• _Data records_:
□ □ □ □

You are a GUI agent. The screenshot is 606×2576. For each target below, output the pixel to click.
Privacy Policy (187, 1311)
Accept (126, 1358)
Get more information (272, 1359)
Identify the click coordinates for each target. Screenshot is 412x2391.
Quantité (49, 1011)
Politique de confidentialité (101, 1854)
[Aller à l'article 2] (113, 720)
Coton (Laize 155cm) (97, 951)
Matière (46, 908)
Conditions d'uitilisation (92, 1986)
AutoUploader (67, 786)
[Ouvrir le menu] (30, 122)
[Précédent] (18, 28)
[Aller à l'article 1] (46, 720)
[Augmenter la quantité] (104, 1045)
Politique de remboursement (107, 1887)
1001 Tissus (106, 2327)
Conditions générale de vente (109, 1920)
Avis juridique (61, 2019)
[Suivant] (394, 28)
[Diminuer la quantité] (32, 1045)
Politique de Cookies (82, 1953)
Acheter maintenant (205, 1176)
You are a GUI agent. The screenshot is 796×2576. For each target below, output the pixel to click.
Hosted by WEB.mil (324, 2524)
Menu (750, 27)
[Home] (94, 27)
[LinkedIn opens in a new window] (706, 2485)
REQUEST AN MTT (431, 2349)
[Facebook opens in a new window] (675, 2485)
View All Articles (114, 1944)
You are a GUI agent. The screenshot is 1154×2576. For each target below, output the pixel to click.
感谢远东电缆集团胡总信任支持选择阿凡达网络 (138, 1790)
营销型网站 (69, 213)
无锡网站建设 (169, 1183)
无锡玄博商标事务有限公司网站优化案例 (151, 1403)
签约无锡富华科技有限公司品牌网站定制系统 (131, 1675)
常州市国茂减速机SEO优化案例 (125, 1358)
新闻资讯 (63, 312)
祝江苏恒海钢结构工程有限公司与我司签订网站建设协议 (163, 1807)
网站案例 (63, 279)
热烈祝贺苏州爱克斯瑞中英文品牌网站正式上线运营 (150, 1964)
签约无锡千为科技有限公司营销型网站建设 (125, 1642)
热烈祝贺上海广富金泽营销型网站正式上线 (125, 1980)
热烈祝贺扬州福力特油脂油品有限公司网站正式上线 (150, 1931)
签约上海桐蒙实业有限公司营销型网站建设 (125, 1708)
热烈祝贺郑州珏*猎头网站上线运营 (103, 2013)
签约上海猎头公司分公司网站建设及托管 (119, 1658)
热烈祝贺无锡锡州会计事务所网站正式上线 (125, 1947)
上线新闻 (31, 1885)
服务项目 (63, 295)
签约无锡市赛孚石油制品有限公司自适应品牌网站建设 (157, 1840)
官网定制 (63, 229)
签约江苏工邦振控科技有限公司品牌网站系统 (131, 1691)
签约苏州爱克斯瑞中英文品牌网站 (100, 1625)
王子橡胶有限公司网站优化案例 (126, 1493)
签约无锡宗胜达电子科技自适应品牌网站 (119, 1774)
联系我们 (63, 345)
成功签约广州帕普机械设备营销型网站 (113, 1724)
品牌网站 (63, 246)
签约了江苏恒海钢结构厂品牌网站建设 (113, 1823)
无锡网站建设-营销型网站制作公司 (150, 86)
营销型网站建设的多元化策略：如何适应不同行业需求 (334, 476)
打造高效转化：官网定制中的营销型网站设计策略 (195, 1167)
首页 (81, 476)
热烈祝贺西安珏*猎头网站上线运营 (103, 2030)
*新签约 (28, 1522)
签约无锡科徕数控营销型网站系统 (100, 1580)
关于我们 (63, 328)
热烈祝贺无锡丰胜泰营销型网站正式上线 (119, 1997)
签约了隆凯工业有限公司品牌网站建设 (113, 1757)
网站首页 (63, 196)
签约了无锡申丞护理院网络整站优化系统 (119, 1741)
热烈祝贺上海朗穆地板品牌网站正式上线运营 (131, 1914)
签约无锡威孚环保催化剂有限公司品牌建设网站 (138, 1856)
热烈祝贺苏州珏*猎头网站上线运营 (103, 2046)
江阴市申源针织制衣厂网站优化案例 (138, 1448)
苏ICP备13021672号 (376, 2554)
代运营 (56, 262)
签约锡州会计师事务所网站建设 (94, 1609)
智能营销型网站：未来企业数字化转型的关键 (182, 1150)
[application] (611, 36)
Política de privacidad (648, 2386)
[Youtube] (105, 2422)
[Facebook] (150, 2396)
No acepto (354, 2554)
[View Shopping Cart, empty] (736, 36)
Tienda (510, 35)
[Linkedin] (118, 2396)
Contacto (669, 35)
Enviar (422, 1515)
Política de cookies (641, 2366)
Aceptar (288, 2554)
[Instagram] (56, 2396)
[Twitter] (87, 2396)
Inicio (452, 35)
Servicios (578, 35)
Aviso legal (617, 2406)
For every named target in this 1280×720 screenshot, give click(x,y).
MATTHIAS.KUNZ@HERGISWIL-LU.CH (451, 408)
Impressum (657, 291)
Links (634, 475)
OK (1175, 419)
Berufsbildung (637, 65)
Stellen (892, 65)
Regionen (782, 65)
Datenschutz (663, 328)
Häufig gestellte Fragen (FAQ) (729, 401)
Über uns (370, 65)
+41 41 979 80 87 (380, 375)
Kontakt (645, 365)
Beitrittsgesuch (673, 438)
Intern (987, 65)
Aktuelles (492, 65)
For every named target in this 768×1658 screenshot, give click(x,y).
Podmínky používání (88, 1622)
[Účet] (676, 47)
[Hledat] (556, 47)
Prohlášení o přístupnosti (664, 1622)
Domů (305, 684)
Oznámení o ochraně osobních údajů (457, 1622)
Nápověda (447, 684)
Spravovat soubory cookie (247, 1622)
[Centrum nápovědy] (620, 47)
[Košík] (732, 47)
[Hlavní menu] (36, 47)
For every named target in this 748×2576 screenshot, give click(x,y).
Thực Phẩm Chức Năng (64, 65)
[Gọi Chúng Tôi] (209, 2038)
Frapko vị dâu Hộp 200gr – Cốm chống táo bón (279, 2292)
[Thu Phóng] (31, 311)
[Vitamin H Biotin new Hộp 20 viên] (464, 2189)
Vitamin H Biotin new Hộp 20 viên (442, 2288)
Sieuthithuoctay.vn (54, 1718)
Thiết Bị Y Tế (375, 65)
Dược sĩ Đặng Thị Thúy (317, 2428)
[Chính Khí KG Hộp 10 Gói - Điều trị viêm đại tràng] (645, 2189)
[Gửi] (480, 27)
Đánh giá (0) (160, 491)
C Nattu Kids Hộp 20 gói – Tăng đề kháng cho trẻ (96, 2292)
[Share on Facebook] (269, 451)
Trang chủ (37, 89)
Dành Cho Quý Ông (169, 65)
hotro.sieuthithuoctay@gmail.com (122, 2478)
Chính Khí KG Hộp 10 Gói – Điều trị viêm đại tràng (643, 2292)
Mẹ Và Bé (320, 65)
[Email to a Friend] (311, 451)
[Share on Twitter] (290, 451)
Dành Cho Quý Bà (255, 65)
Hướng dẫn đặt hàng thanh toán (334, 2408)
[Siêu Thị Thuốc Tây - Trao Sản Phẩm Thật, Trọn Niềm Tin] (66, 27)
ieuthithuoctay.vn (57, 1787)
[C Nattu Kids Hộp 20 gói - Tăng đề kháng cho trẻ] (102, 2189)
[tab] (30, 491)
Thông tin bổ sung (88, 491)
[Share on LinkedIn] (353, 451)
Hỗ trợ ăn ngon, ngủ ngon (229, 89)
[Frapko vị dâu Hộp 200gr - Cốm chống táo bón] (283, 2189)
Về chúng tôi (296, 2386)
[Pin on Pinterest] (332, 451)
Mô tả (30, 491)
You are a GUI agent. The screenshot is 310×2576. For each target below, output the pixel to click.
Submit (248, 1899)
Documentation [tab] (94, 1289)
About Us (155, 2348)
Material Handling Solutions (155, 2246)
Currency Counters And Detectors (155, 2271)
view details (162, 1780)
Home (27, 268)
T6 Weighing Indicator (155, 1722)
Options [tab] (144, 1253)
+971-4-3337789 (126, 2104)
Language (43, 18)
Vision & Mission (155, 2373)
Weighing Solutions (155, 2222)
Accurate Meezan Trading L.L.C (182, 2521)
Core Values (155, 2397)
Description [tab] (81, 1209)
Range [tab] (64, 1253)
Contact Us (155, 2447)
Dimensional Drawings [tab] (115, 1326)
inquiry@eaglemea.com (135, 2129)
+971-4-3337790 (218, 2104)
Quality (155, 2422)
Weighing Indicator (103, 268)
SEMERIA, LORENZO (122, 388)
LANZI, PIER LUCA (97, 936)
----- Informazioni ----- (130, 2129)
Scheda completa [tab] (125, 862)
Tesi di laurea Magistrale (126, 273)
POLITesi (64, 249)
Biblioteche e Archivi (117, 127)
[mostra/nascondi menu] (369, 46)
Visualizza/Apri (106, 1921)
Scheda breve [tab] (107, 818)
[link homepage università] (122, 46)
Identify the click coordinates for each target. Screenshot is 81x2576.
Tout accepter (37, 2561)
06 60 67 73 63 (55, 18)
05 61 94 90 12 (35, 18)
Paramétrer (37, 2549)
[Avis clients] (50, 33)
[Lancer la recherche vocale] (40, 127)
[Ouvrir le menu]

□ □ □ □

• _The problem_:
Print the lines above exactly as they appear, starting at the first line and ending at the line that contains "签约无锡科徕数控营销型网站系统 (100, 1580)".

• _In response_:
You are a GUI agent. The screenshot is 606×2576. For each target below, output the pixel to click.
Privacy Policy (187, 1311)
Accept (126, 1358)
Get more information (272, 1359)
Identify the click coordinates for each target. Screenshot is 412x2391.
Quantité (49, 1011)
Politique de confidentialité (101, 1854)
[Aller à l'article 2] (113, 720)
Coton (Laize 155cm) (97, 951)
Matière (46, 908)
Conditions d'uitilisation (92, 1986)
AutoUploader (67, 786)
[Ouvrir le menu] (30, 122)
[Précédent] (18, 28)
[Aller à l'article 1] (46, 720)
[Augmenter la quantité] (104, 1045)
Politique de remboursement (107, 1887)
1001 Tissus (106, 2327)
Conditions générale de vente (109, 1920)
Avis juridique (61, 2019)
[Suivant] (394, 28)
[Diminuer la quantité] (32, 1045)
Politique de Cookies (82, 1953)
Acheter maintenant (205, 1176)
You are a GUI agent. The screenshot is 796×2576. For each target below, output the pixel to click.
Hosted by WEB.mil (324, 2524)
Menu (750, 27)
[Home] (94, 27)
[LinkedIn opens in a new window] (706, 2485)
REQUEST AN MTT (431, 2349)
[Facebook opens in a new window] (675, 2485)
View All Articles (114, 1944)
You are a GUI agent. The screenshot is 1154×2576. For each target below, output the pixel to click.
感谢远东电缆集团胡总信任支持选择阿凡达网络 (138, 1790)
营销型网站 (69, 213)
无锡网站建设 (169, 1183)
无锡玄博商标事务有限公司网站优化案例 (151, 1403)
签约无锡富华科技有限公司品牌网站定制系统 (131, 1675)
常州市国茂减速机SEO优化案例 (125, 1358)
新闻资讯 (63, 312)
祝江苏恒海钢结构工程有限公司与我司签订网站建设协议 (163, 1807)
网站案例 (63, 279)
热烈祝贺苏州爱克斯瑞中英文品牌网站正式上线运营 (150, 1964)
签约无锡千为科技有限公司营销型网站建设 (125, 1642)
热烈祝贺上海广富金泽营销型网站正式上线 (125, 1980)
热烈祝贺扬州福力特油脂油品有限公司网站正式上线 (150, 1931)
签约上海桐蒙实业有限公司营销型网站建设 (125, 1708)
热烈祝贺郑州珏*猎头网站上线运营 (103, 2013)
签约上海猎头公司分公司网站建设及托管 (119, 1658)
热烈祝贺无锡锡州会计事务所网站正式上线 (125, 1947)
上线新闻 (31, 1885)
服务项目 (63, 295)
签约无锡市赛孚石油制品有限公司自适应品牌网站建设 (157, 1840)
官网定制 (63, 229)
签约江苏工邦振控科技有限公司品牌网站系统 (131, 1691)
签约苏州爱克斯瑞中英文品牌网站 (100, 1625)
王子橡胶有限公司网站优化案例 (126, 1493)
签约无锡宗胜达电子科技自适应品牌网站 (119, 1774)
联系我们 (63, 345)
成功签约广州帕普机械设备营销型网站 (113, 1724)
品牌网站 (63, 246)
签约了江苏恒海钢结构厂品牌网站建设 (113, 1823)
无锡网站建设-营销型网站制作公司 (150, 86)
营销型网站建设的多元化策略：如何适应不同行业需求 (334, 476)
打造高效转化：官网定制中的营销型网站设计策略 (195, 1167)
首页 (81, 476)
热烈祝贺西安珏*猎头网站上线运营 (103, 2030)
*新签约 (28, 1522)
签约无锡科徕数控营销型网站系统 (100, 1580)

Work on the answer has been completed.